A computer screen shot shows the cover of the newly released first edition of the Yemen-based Al-Qaida in the Arabian Peninsula's online magazine.

AFP/Getty Images

Ever since it appeared on the Web several weeks ago, al-Qaida in the Arabian Peninsula's Inspire magazine has been the subject of intense scrutiny by U.S. intelligence officials.

Inspire is a 67-page glossy online publication that appears to have been published by al-Qaida's increasingly aggressive arm in Yemen. (Al-Qaida in the Arabian Peninsula, or AQAP, took credit for the attempted bombing of Detroit-bound Northwest Flight 253 on Christmas Day.)

Yet for all of the attention the magazine has received in the Western media, it hasn't seemed to get much traction with the very audience it is supposed to attract: aspiring violent jihadists.

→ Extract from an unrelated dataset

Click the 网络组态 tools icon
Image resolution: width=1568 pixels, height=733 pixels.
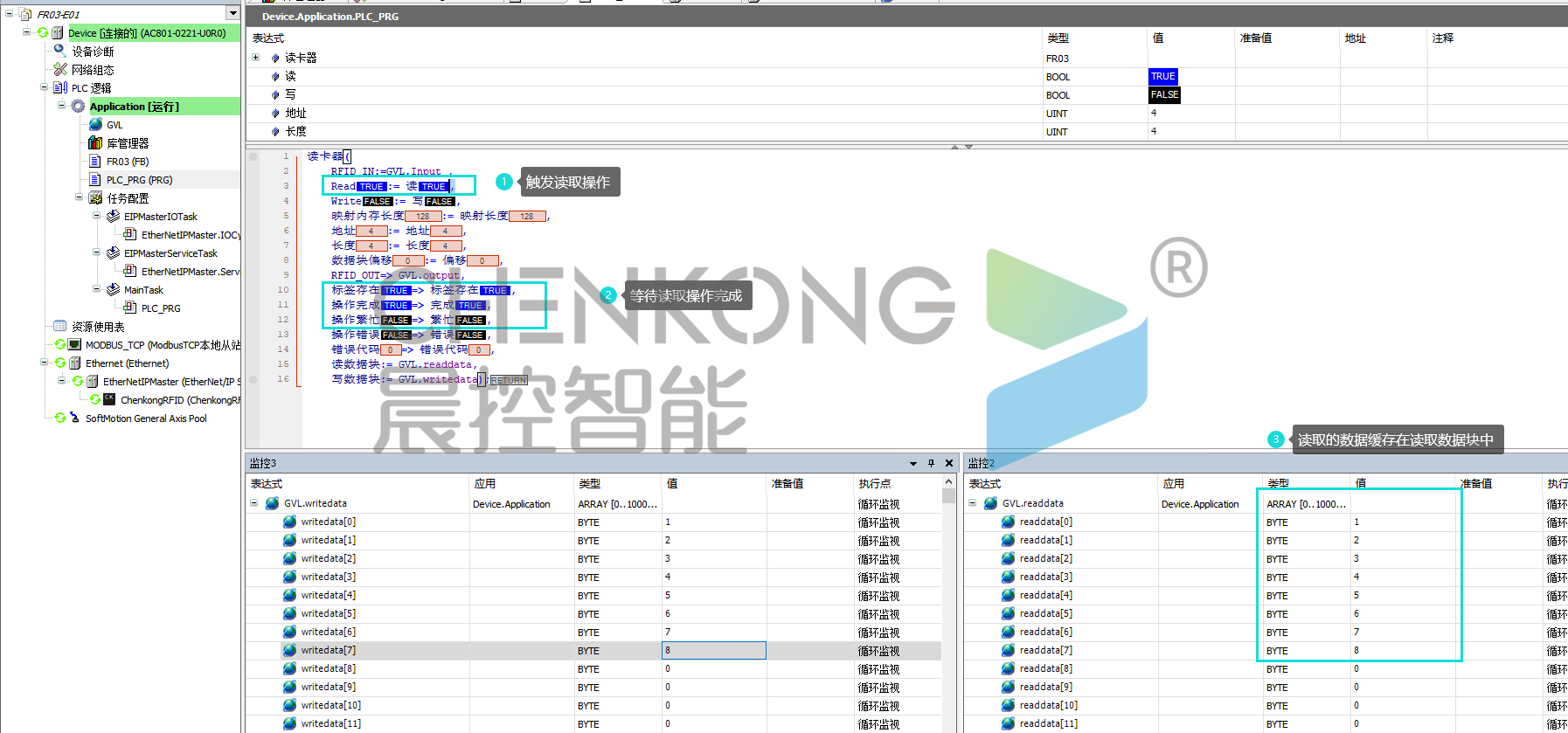click(60, 69)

Law enforcement officials say they can't remember when a media offering from al-Qaida has ever been the subject of so much discussion.

How To Make A Bomb

The magazine, they claim, is different because of how very American it seems to be. It is written in colloquial English. It has jazzy headlines and articles that would seem mainstream — if they weren't about terrorism.

"Make a Bomb in the Kitchen of Your Mom," reads one headline. Unsure what to pack when you leave for jihad? This magazine helpfully provides a list.

Yet for anyone who tracks these kinds of jihadist publications, Inspire magazine is really just more of the same.

The U.S. intelligence community's focus on it is bewildering, analysts say.

"Frankly, I don't understand all the fuss about this particular one," says Thomas Hegghammer, a senior fellow at the Norwegian Defense Research Establishment, a Norwegian think tank.

"There is really nothing new about an English-language magazine like this. We've seen them since the early '90s really, and in recent years there have been several online. There is nothing new in the idea of the magazine or its content," he says.

Who Is Editor-In-Chief?

Just who is behind the magazine has been the subject of enormous speculation.

Initially, U.S. intelligence officials thought it was the brainchild of radical cleric Anwar al-Awlaki. He is the American-born internet imam who has been connected to the Fort Hood shootings in Texas in November 2009 and the attempt to bomb a U.S. airliner over Detroit on Christmas Day.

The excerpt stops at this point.